Vier dagen later, op zaterdag 1 mei, wordt Boettcher in vrijheid gesteld. Hij heeft achttien maanden en twintig dagen gevangen gezeten.
Als vrij man keert hij terug naar het door Amerikanen, Britten, Fransen en Sovjets bezette Duitsland; een land in puin en verdeeld in een oost- en een westgedeelte. Een terugkeer naar zijn woning in Danzig is daardoor niet meer mogelijk, want door de grenswijzigingen heet Danzig geen Danzig meer, maar Gdansk; het is niet langer een Duitse, maar een Poolse stad.
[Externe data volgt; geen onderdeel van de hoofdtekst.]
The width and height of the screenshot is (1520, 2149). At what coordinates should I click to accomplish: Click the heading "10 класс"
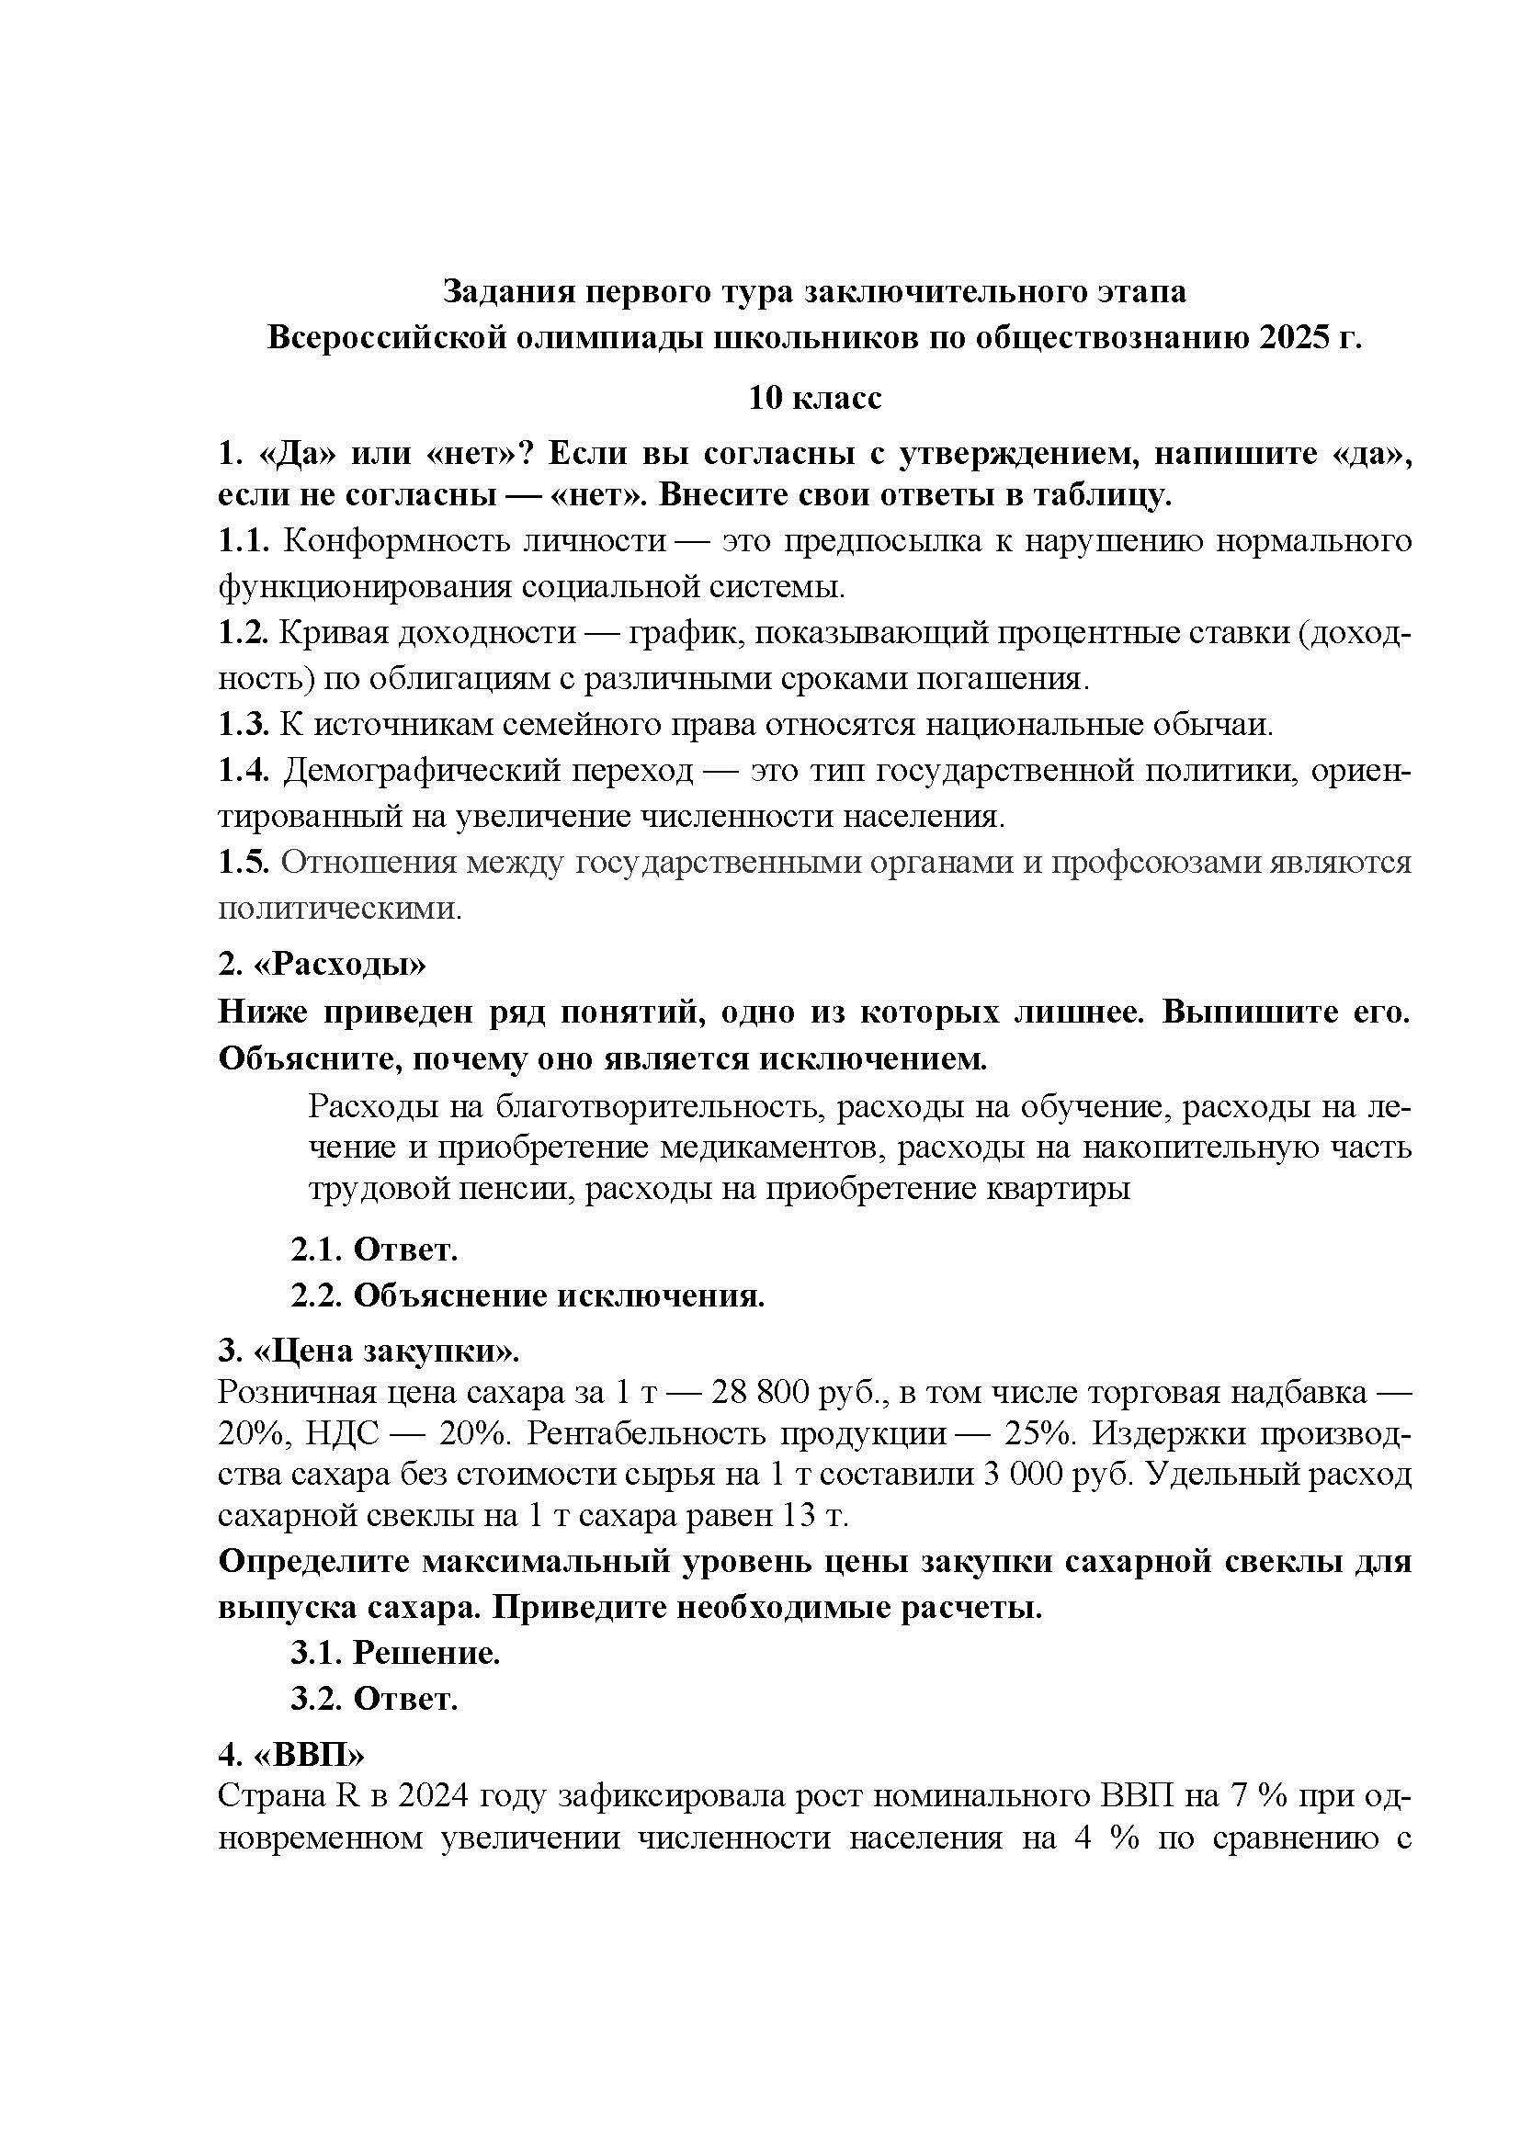814,398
[1] Flieger Abwehr Kanone, luchtdoelafweergeschut.
[2] Nationaal Archief, CABR Inv.nr.: 76319 Brief Boettcher-Cherubim.
[3] Kortweg NMOO genaamd, opgericht in Londen op 1 maart 1944.
[4] Nationaal Archief, CABR Inv.nr.: 76319 Brief Boettcher-Cherubim.
[5] Brief gedateerd op 29 december 1946.
[6] Adres; Kloosterhof 5. Herbrechtingen ligt 30 kilometer ten noordoosten van Dornstadt.
[7] Nationaal Archief, CABR Inv.nr.: 76319. Brief Boettcher-Cherubim.
[8] Raadsheer is mr. J. Jacobs, militair raadsheer J. van Andel, advocaat-fiscaal mr. F. Baron van Voorst tot Voorst en substituut-griffier mr. K. Witlox.
[9] Het Landoorlogreglement geeft de rechten en plichten van oorlogvoerende partijen weer. Er zijn onder meer regels over het bestuur in bezet gebied en de manier van oorlogvoeren.
[10] Nationaal Archief, 37682 uitspraak Bijzonder Gerechtshof.